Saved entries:

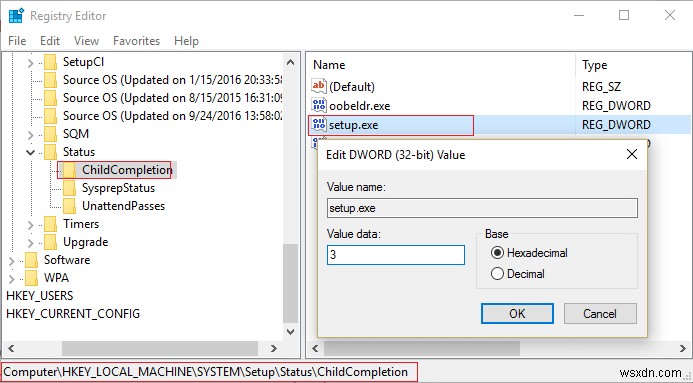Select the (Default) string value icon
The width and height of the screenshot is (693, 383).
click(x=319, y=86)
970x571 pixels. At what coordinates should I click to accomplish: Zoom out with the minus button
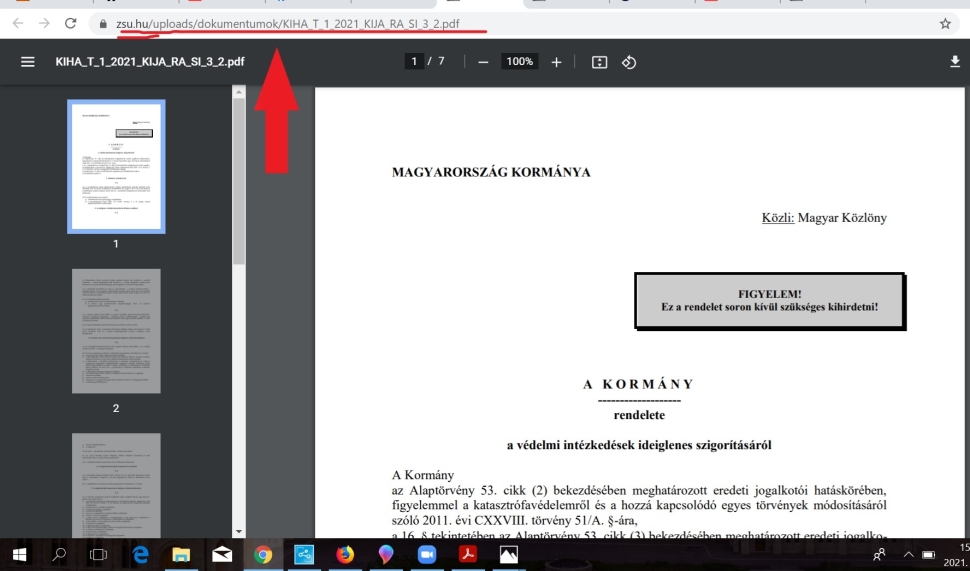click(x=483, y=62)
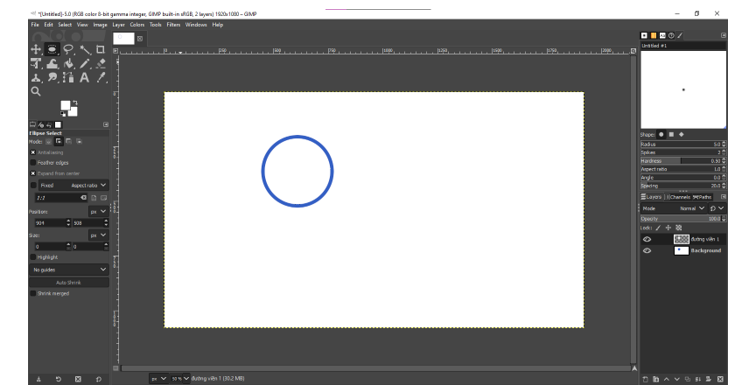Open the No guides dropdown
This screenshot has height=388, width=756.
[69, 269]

# TASK OBJECTIVE
Reproduce verbatim everything from the line containing "970x571 pixels. At" down to the end of the material, with both ends included. Omit the pictures from your answer.

# RIGHT ANSWER
970x571 pixels. At what coordinates should I click to accomplish: Zoom out with the minus button
click(x=483, y=62)
Open the No guides dropdown
This screenshot has height=388, width=756.
[69, 269]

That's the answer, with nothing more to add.